## Document passage
— begin —
As you probably know, Captain Britain was born when Marvel had the big idea of giving us blokes of Englishland a character of very our own, as distinct from black and white reprints of their American comics. Chris Claremont had been born in London and grew up in the US reading imported issues of Eagle, and Herb Trimpe was apparently living in Cornwall, so I guess that seemed close enough at the time. The problem with it is that, much as I suspected, it was trying too hard.

Firstly, everything was nevertheless done in New York - according to Wikipedia - meaning the deadlines were apparently cunty, and keeping in mind this was a weekly comic produced by a company more accustomed to monthlies with different members of the creative team on different continents and the internet not yet invented; and English comic book publishing tradition necessitated stories told in instalments of seven pages at a time. It's probably a minor miracle that it's not a complete heap of crap.
— end —
## Data shown
— begin —
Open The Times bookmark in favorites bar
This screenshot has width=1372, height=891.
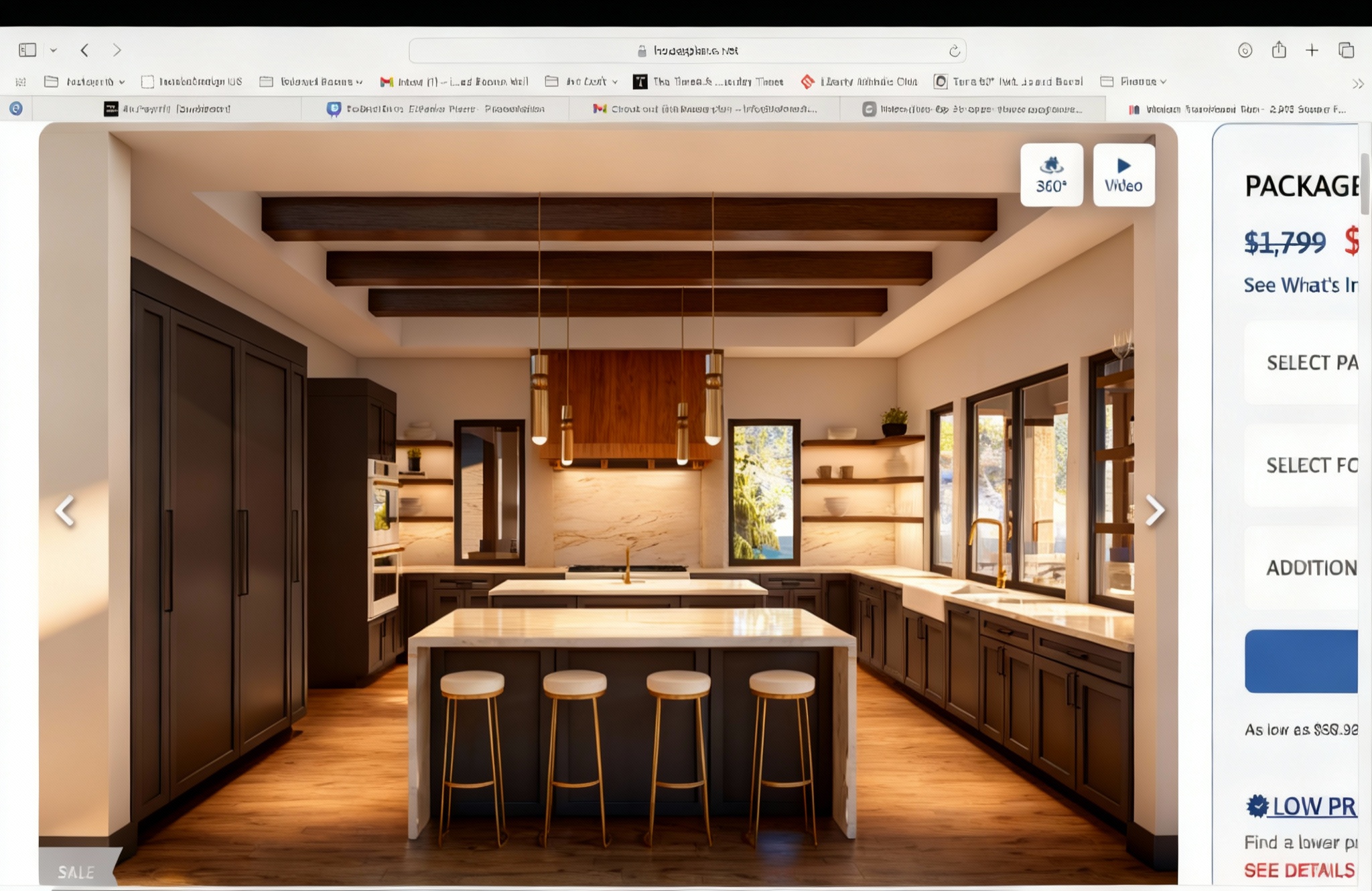tap(708, 82)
— end —
## Set exercise
Pull out the section of the Captain Britain passage from "Firstly, everything was" up to and including "heap of crap.", word for word. The listing has nothing to do with the Captain Britain passage.

## Completed task
Firstly, everything was nevertheless done in New York - according to Wikipedia - meaning the deadlines were apparently cunty, and keeping in mind this was a weekly comic produced by a company more accustomed to monthlies with different members of the creative team on different continents and the internet not yet invented; and English comic book publishing tradition necessitated stories told in instalments of seven pages at a time. It's probably a minor miracle that it's not a complete heap of crap.